Pintu mobil terbuka. Seorang pria paruh baya turun, rambutnya sudah banyak uban, posturnya masih tegap meski langkahnya agak pelan. Ayah Danis. Ia menatap rumah tua itu lama sebelum matanya jatuh ke anaknya.
“Danis,” sapanya pelan, suaranya serak seperti biasa.
Danis hanya mengangguk. “Ayah.”
Cantika dan Larasati tak bergerak. Cantika melipat tangan di dada, Larasati menggigit bibir bawahnya. Udara sore terasa berat, seolah rumah ini ikut menahan napas.
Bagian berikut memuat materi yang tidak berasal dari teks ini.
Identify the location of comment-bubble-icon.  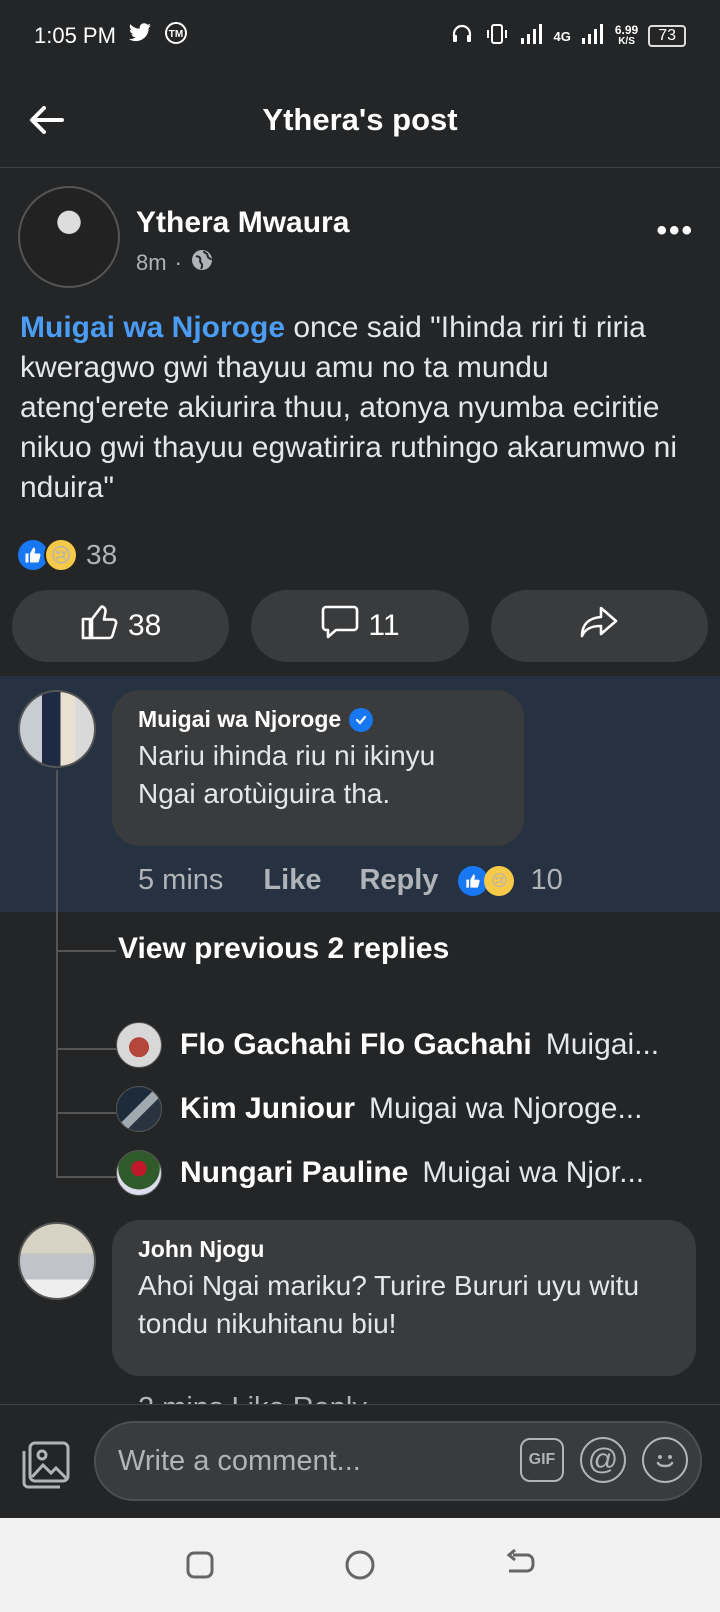
(340, 626).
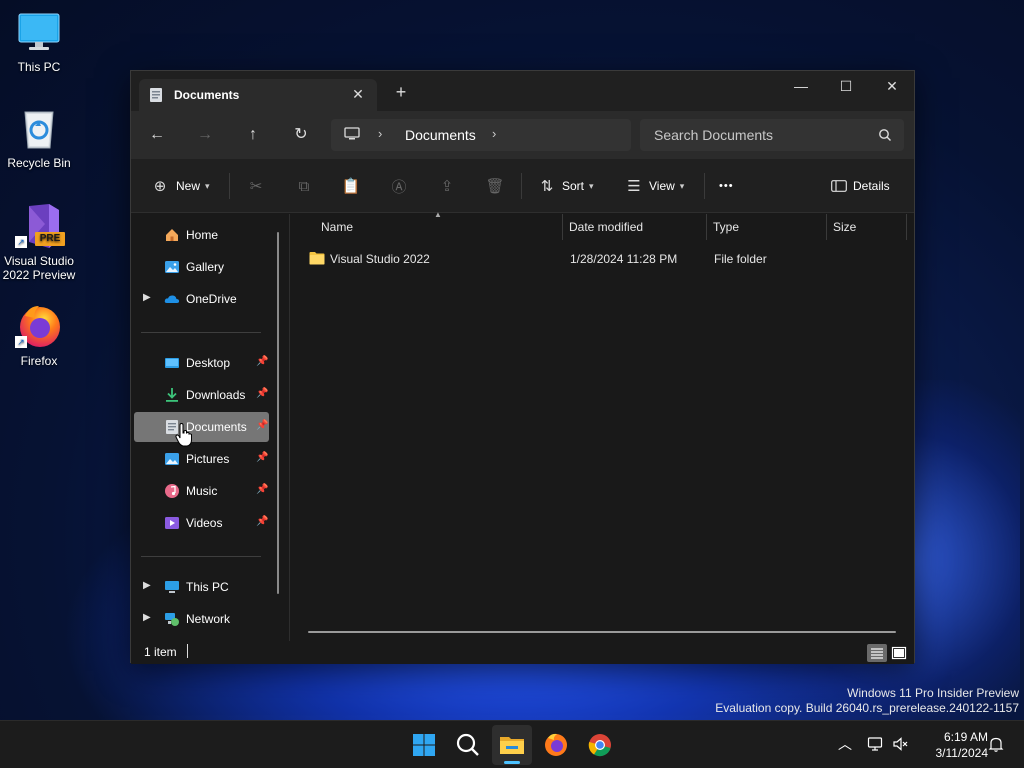 The image size is (1024, 768). What do you see at coordinates (160, 652) in the screenshot?
I see `item-count: 1 item` at bounding box center [160, 652].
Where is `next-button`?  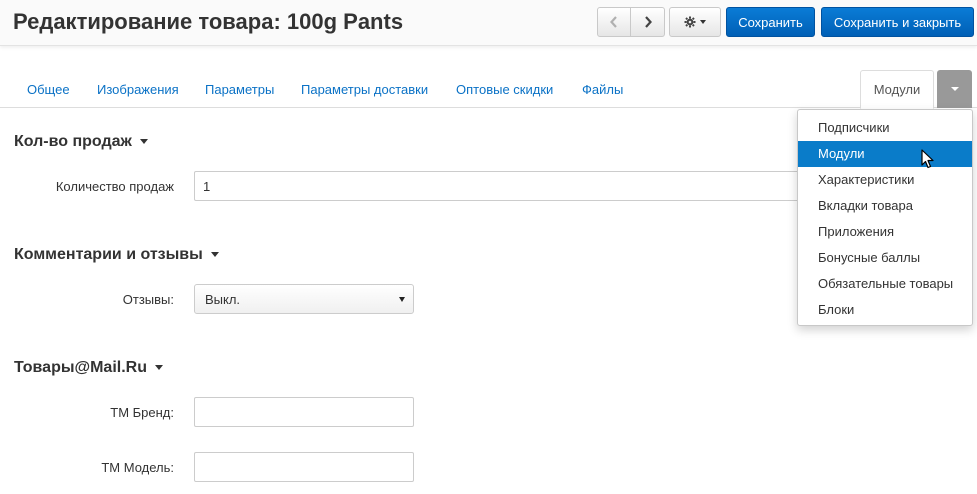 next-button is located at coordinates (648, 22).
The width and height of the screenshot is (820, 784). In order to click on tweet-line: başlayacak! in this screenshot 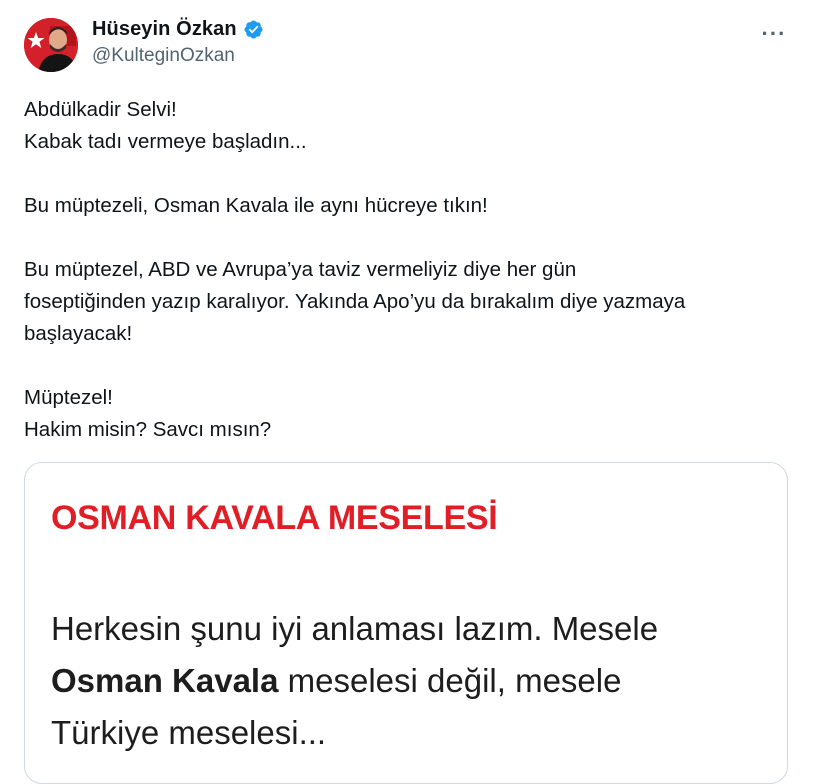, I will do `click(78, 334)`.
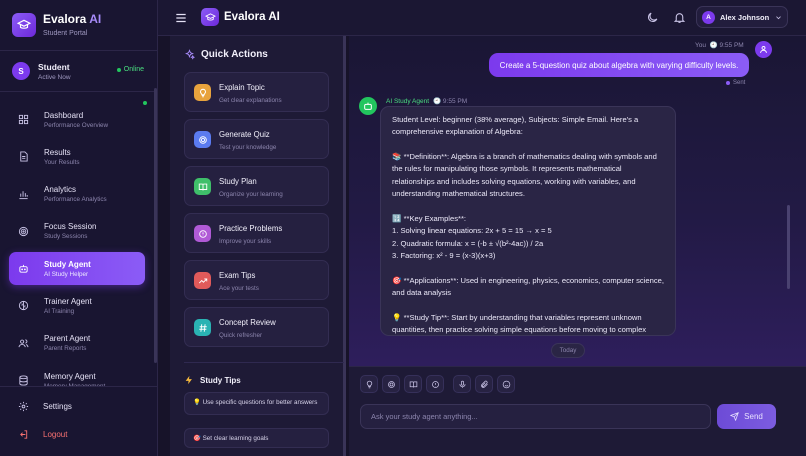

Mereka masuk ke ruang depan. Ayah Danis duduk di sofa usang, matanya menyusuri dinding kayu, lukisan lama, dan meja jati yang sudah lapuk. “Masih sama seperti dulu,” gumamnya.
Cantika tak bisa menahan diri. “Kamu kenal rumah ini?”
Ayah Danis menoleh, tatapannya lelah tapi tenang. “Iya. Dulu aku sering ke sini. Sahabat baik ayah kalian.”
Larasati duduk di kursi seberang, tangannya saling meremas. “Lalu kenapa Ayah ikut memisahkan kami?”
Ruangan hening. Ayah Danis menghela napas panjang, jemarinya mengetuk-ngetuk lutut. “Saat itu situasi keluarga kalian sangat rumit. Ibu kalian meninggal saat melahirkan Cantika. Ayah kalian… dia tidak sanggup mengurus dua anak sekaligus. Dia sering merantau, kerjanya tidak stabil. Kakek-Nenek Cantika menawarkan untuk mengurus Cantika di Bandung. Aku hanya membantu mengatur agar semuanya legal.”
Cantika berdiri tiba-tiba, kursinya bergeser dengan suara keras. “Jadi kalian memutuskan nasib kami seperti barang?”